*** Block opens ***

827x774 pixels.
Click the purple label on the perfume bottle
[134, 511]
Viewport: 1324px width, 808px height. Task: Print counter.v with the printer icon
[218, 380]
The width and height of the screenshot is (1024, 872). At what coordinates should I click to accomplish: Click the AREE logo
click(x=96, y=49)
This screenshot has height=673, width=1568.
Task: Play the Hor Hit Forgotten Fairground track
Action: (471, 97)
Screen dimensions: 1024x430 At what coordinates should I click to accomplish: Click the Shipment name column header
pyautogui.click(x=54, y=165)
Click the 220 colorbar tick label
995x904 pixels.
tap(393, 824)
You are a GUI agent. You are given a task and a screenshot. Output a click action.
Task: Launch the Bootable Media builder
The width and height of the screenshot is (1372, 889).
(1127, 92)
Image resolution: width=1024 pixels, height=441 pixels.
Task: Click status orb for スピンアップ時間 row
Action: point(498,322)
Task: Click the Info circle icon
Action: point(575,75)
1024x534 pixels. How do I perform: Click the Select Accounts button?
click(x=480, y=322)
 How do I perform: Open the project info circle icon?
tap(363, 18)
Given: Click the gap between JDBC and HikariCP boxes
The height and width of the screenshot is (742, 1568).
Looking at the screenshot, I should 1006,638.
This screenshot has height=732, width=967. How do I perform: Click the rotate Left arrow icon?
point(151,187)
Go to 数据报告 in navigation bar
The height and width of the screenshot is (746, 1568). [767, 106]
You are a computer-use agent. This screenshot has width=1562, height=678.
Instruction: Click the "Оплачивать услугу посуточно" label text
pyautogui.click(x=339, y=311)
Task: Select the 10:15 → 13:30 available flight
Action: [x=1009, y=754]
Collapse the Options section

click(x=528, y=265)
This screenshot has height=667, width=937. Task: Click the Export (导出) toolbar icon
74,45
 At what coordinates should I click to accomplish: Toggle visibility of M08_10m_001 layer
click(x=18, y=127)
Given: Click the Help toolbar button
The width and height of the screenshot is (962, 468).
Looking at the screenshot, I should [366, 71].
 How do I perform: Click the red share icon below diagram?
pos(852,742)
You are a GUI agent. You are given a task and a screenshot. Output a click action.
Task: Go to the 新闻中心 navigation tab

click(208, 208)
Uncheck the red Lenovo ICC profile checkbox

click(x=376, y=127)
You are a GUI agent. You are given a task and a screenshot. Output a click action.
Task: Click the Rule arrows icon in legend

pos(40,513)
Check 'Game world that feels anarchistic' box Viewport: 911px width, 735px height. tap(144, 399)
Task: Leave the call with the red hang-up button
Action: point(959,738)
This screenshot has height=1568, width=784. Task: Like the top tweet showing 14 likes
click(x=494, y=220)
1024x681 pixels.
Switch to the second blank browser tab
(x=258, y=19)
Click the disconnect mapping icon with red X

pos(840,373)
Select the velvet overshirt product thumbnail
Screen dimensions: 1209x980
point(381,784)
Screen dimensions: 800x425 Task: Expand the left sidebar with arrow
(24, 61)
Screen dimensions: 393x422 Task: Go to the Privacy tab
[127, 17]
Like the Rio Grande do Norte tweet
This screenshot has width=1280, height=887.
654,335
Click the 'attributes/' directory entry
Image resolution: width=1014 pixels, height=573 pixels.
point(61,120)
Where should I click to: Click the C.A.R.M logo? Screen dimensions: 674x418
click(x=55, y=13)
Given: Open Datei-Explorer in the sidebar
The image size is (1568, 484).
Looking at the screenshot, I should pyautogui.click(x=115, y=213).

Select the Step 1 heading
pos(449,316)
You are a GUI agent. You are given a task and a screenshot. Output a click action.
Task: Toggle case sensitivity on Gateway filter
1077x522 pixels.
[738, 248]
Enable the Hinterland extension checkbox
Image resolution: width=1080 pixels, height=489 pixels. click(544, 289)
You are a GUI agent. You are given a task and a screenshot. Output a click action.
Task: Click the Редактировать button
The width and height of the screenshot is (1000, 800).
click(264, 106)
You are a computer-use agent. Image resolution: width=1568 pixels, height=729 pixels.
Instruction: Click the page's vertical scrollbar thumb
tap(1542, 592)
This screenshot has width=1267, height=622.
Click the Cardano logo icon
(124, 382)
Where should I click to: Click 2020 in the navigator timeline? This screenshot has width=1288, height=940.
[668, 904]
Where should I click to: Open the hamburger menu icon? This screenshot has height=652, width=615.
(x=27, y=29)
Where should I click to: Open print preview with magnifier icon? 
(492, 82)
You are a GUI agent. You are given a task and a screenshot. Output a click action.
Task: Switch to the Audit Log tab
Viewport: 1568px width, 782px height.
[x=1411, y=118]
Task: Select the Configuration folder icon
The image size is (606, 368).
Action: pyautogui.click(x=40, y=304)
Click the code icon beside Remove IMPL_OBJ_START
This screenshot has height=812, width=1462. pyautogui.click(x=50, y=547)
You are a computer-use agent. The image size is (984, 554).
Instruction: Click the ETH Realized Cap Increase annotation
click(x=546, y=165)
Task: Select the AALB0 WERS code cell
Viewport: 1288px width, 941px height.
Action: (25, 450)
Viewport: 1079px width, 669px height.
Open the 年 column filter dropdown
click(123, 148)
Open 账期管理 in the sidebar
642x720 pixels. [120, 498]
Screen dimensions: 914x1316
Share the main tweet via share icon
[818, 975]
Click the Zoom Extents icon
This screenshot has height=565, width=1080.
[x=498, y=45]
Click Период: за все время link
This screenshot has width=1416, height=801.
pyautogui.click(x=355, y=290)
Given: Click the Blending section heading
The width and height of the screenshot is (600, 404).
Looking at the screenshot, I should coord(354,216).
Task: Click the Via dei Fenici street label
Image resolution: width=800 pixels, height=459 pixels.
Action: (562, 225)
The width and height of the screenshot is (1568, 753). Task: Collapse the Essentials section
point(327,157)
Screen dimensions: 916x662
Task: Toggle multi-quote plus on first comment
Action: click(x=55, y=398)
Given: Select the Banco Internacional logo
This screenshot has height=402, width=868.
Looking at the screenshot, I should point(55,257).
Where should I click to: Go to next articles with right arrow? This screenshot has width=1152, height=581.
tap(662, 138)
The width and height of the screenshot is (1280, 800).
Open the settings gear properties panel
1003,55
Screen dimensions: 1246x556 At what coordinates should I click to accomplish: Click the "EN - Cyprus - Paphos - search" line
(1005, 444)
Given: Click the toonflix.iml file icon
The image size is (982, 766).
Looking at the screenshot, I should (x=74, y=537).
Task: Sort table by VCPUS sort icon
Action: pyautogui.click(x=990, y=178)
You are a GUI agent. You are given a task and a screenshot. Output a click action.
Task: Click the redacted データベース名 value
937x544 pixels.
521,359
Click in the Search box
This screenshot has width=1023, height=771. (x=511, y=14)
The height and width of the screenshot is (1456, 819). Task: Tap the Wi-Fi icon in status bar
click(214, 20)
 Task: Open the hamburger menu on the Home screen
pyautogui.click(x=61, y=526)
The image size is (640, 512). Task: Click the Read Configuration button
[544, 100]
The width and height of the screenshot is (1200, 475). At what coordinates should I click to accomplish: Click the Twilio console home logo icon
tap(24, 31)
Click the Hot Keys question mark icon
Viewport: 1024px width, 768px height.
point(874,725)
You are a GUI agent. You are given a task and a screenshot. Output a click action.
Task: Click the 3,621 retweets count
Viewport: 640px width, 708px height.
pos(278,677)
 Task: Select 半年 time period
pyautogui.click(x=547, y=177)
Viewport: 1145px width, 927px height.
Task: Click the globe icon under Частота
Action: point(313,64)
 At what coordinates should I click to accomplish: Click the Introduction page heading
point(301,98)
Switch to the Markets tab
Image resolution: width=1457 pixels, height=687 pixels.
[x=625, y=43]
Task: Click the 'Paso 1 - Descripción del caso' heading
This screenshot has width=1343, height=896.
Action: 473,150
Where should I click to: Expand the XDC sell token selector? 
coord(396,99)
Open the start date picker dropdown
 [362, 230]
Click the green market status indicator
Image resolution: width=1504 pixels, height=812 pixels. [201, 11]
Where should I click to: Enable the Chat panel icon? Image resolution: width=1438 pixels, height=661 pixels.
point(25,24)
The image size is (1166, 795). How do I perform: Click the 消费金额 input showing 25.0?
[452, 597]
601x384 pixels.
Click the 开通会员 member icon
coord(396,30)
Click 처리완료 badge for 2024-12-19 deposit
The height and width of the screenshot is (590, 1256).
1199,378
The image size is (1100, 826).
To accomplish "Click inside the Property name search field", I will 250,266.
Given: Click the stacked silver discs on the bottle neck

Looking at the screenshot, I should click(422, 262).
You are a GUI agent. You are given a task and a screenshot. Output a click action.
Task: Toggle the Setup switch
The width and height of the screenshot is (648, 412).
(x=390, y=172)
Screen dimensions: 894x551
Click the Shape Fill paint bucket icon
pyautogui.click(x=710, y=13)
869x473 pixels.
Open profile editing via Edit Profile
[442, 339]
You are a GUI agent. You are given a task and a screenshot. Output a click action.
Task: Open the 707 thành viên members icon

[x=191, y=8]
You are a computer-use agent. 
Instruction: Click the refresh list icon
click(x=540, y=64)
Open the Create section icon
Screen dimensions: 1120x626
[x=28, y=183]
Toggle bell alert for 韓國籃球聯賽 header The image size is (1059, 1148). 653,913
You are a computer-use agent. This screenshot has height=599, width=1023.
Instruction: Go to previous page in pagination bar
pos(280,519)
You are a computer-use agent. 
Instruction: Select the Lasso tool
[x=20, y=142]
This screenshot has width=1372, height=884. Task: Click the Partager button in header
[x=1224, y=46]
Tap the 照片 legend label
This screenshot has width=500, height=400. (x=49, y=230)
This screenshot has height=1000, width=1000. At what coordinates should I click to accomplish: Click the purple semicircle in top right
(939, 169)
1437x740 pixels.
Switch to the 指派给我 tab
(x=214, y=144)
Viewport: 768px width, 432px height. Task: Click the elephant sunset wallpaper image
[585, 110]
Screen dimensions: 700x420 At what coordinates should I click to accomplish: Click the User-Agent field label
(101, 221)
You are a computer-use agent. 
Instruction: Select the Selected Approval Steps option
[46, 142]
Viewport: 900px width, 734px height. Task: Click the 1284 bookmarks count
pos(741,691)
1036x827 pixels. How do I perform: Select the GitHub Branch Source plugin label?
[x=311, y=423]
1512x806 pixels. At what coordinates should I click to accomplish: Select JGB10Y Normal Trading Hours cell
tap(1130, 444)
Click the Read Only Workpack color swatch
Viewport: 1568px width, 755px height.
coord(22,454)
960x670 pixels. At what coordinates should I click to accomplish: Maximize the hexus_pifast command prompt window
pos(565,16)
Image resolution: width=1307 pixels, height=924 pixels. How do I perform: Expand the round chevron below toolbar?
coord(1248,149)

*** Block closes ***

### [PROBLEM]
Print the records above verbatim from their first line to the line containing "has width=1562, height=678.", both included, and stop there.

### [SOLUTION TO THIS TASK]
827x774 pixels.
Click the purple label on the perfume bottle
[134, 511]
Viewport: 1324px width, 808px height. Task: Print counter.v with the printer icon
[218, 380]
The width and height of the screenshot is (1024, 872). At what coordinates should I click to accomplish: Click the AREE logo
click(x=96, y=49)
This screenshot has height=673, width=1568.
Task: Play the Hor Hit Forgotten Fairground track
Action: (471, 97)
Screen dimensions: 1024x430 At what coordinates should I click to accomplish: Click the Shipment name column header
pyautogui.click(x=54, y=165)
Click the 220 colorbar tick label
995x904 pixels.
tap(393, 824)
You are a GUI agent. You are given a task and a screenshot. Output a click action.
Task: Launch the Bootable Media builder
The width and height of the screenshot is (1372, 889).
(1127, 92)
Image resolution: width=1024 pixels, height=441 pixels.
Task: Click status orb for スピンアップ時間 row
Action: point(498,322)
Task: Click the Info circle icon
Action: point(575,75)
1024x534 pixels. How do I perform: Click the Select Accounts button?
click(x=480, y=322)
 How do I perform: Open the project info circle icon?
tap(363, 18)
Given: Click the gap between JDBC and HikariCP boxes
The height and width of the screenshot is (742, 1568).
Looking at the screenshot, I should 1006,638.
This screenshot has height=732, width=967. How do I perform: Click the rotate Left arrow icon?
point(151,187)
Go to 数据报告 in navigation bar
The height and width of the screenshot is (746, 1568). [767, 106]
You are a computer-use agent. This screenshot has width=1562, height=678.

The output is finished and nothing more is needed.